Réunion du Conseil de Sécurité 17 mars 2011-Libye

Publié le par l'observateur

1255706074-ONU conseil secuAujourd'hui, 17 mars 2011 à 15 heures, le Conseil de Sécurité se réunira pour l'application de la Résolution 1973 relative à la Libye et pour tenter de voter un projet de résolution ouvrant la voie à une zone d'exclusion aérienne. Il faut au préalable rappeler quelques éléments de droit international afin d'expliquer les possibilités de réalisation d'une telle résolution. La source de référence est la Charte des Nations-Unis du 26 juin 1945.


1) En tout premier lieu, pour qu'une résolution soit effective, elle doit être votée. Cela va de soi. Mais la difficulté ici est qu'il existe des subtilités fondamentales. En effet, pour qu'un vote puisse permettre l'application d'une résolution, il faut absolument qu'il y ait neuf votes affirmatifs sur les quinze membres du Conseil, ainsi que toutes les voix des membres permanents (USA, Russie, Chine, France, Grande-Bretagne). Cela signifie que si la Chine ou la Russie votent par la négative, la résolution ne sera pas adoptée. C'est ce qu'on appelle le droit de veto. (Charte, Art. 27, al.3) En l'occurrence, si un membre permanent du Conseil de Sécurité oppose son veto à ce projet de résolution, la Libye ne sera pas soumise à une zone d'exclusion aérienne et pourra continuer ses bombardements.


 

2) Cependant, la coutume en  tant que source du droit international tout aussi valable que les traités, peut modifier la donne dans une certaine mesure. En effet, si l'article 27 parle de vote affirmatif, la coutume et l'évolution du droit international considèrent qu'une abstention ne peut pas être considérée comme un obstacle. Si l'on devait suivre à la lettre l'article 27, un vote négatif ou une abstention reviendraient au rejet de la résolution. Mais la pratique a fait en sorte que si un Etat s'abstient de voter cela signifie qu'il ne veut pas participer à une telle résolution mais qu'il ne s'y oppose pas. Cela veut donc dire que si un membre permanent s'abstient de voter, la résolution pourra tout de même être décidée. (La source ici n'est pas figée dans un traité mais provient de la coutume internationale). 

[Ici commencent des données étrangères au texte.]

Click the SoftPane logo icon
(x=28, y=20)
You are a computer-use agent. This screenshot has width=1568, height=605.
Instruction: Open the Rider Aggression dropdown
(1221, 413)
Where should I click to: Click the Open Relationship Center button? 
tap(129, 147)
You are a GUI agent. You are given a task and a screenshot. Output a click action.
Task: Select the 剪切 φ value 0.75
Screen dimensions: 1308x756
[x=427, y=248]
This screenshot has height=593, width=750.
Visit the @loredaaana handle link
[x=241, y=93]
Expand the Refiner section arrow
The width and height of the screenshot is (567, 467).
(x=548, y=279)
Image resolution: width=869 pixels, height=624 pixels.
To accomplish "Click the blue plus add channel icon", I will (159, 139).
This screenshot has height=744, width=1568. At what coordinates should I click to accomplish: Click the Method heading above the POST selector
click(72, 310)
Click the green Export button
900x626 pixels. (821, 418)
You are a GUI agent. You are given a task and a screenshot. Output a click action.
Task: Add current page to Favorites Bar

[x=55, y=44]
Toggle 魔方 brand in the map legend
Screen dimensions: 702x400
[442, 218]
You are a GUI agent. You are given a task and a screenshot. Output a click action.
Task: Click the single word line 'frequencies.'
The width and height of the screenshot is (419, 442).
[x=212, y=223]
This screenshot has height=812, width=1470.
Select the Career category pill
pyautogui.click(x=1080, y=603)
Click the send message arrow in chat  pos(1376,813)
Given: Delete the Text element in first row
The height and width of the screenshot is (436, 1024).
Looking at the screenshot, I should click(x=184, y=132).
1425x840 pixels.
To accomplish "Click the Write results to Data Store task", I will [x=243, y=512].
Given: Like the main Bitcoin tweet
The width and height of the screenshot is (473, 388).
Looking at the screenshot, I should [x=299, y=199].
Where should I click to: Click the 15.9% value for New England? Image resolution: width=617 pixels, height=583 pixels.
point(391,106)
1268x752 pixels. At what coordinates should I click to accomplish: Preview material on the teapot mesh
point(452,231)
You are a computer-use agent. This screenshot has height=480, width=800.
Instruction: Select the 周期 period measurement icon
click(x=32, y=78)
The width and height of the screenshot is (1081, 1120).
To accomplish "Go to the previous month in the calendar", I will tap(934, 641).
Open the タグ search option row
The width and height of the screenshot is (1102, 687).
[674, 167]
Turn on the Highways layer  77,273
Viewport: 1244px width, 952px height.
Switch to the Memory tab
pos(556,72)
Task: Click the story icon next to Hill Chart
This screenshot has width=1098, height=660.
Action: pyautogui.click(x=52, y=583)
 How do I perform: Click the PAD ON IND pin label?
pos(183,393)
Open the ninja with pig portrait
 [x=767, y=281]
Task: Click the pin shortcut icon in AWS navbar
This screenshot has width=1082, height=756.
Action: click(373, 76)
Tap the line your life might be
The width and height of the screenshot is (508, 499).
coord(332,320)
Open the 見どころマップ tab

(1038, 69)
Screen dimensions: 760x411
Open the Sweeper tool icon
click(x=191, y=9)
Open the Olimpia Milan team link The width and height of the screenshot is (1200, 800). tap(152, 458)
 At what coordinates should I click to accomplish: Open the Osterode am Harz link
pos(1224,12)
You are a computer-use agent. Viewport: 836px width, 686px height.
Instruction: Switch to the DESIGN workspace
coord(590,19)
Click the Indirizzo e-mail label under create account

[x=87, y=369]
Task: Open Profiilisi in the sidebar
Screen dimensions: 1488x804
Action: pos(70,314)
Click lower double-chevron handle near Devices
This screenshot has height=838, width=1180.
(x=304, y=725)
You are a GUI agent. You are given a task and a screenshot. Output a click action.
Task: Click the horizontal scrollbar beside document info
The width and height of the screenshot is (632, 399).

3) L'application de la résolution. Admettons que la résolution soit votée. Comment la faire appliquer? Il existe plusieurs moyens. Il faut d'abord savoir qu'une zone d'exclusion aérienne signifie en substance l'interdiction pour les avions libyens de survoler une zone aérienne définis. Cela signifie donc qu'un acte de force puisse être envisagé. Dès lors nous nous trouvons dans le chapitre VII de la Charte relatif au cas de "menace contre la paix, de rupture de la paix et d'acte d'agression". C'est-à-dire qu'un chasseur libyen intercepté dans la zone d'exclusion et qui ne collabore pas, sera tout simplement détruit. Pour mettre cela en place, le Conseil de sécurité peut d'une part se baser sur les articles 42-43. En effet, les membres de l'ONU "s'engagent à mettre à disposition du Conseil de sécurité" les hommes et les armes nécessaires pour "le maintient de la paix et de la sécurité internationale" (art. 43). D'autre part, le chapitre VIII, article 53, prévoit que le Conseil peut faire appel à des "organismes régionaux" afin de mener à bien une opération. Dans les faits, il s'agit ici de faire appel à l'OTAN. En effet, ce dernier ne peut intervenir légalement qu'avec l'aval du Conseil. En dehors du consentement de ce dernier, toutes actions menées sera considérées comme violant le droit international (Comme le bombardement de Belgrade en 1999). L'intervention de l'OTAN sera certainement effective si la résolution est votée. Mais seul le temps nous le dira.